Return an exact copy of the lines from the one holding "You are a GUI" to the end of the data, including both the starting and final lines. Leave the pictures out.

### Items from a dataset
──────

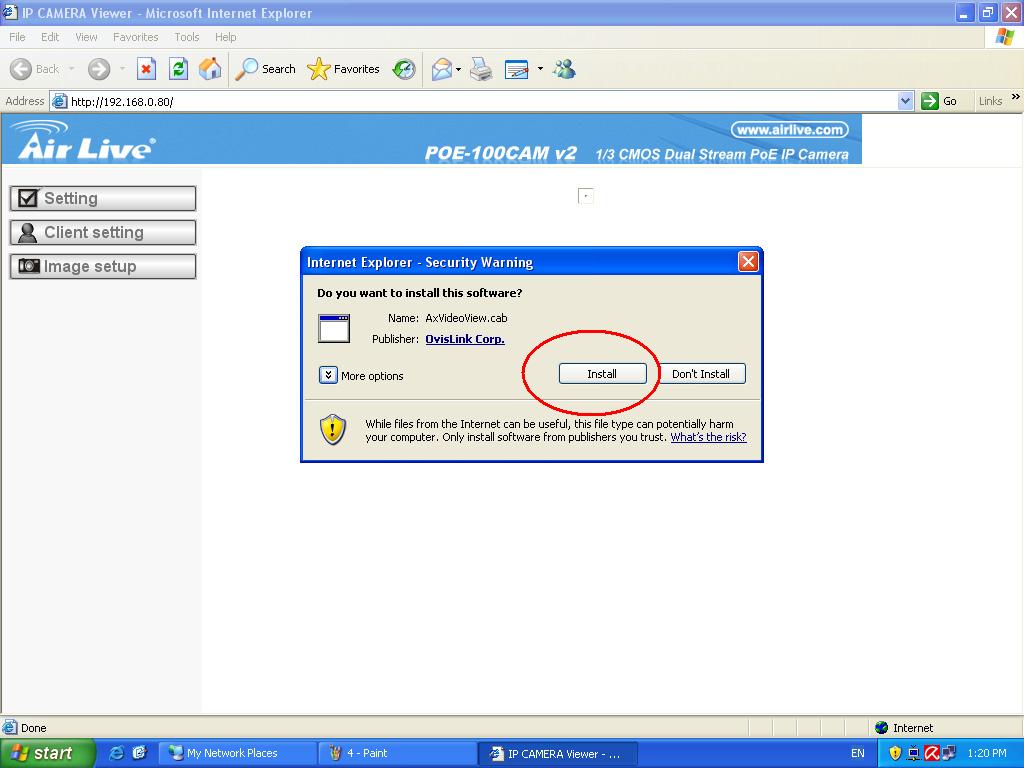Open the Favorites menu in menu bar
The image size is (1024, 768).
point(135,37)
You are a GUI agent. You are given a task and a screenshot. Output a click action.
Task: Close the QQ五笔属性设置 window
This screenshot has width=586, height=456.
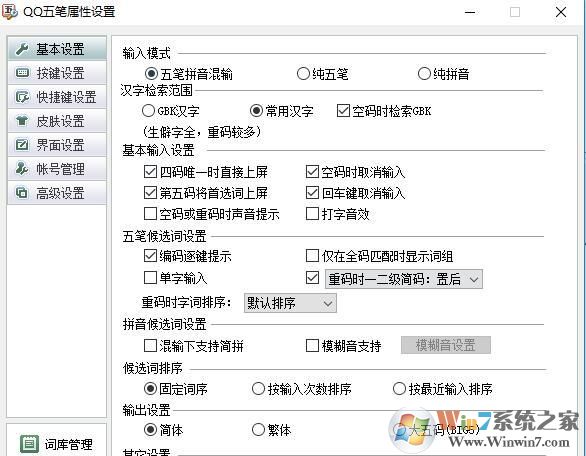[561, 12]
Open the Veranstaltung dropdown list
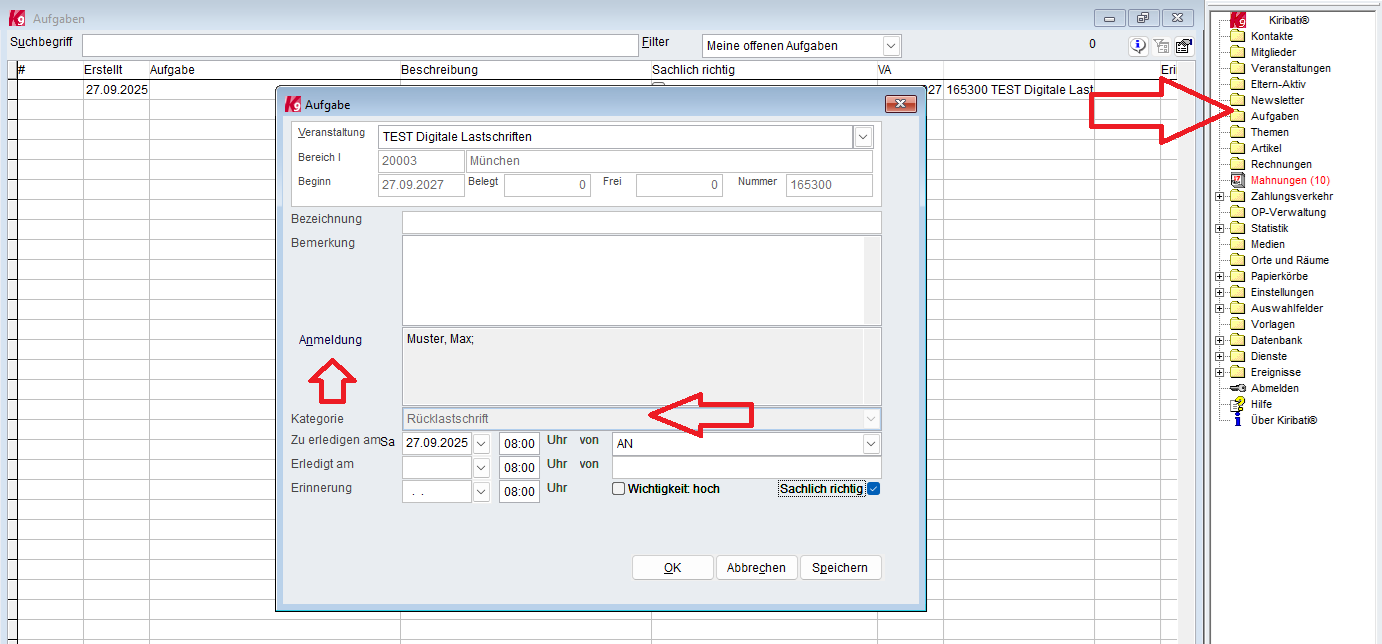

──────

### SOLUTION BELOW
You are a GUI agent. You are given a task and a screenshot. Output a click action.
Task: Close the QQ五笔属性设置 window
This screenshot has width=586, height=456.
[561, 12]
Open the Veranstaltung dropdown list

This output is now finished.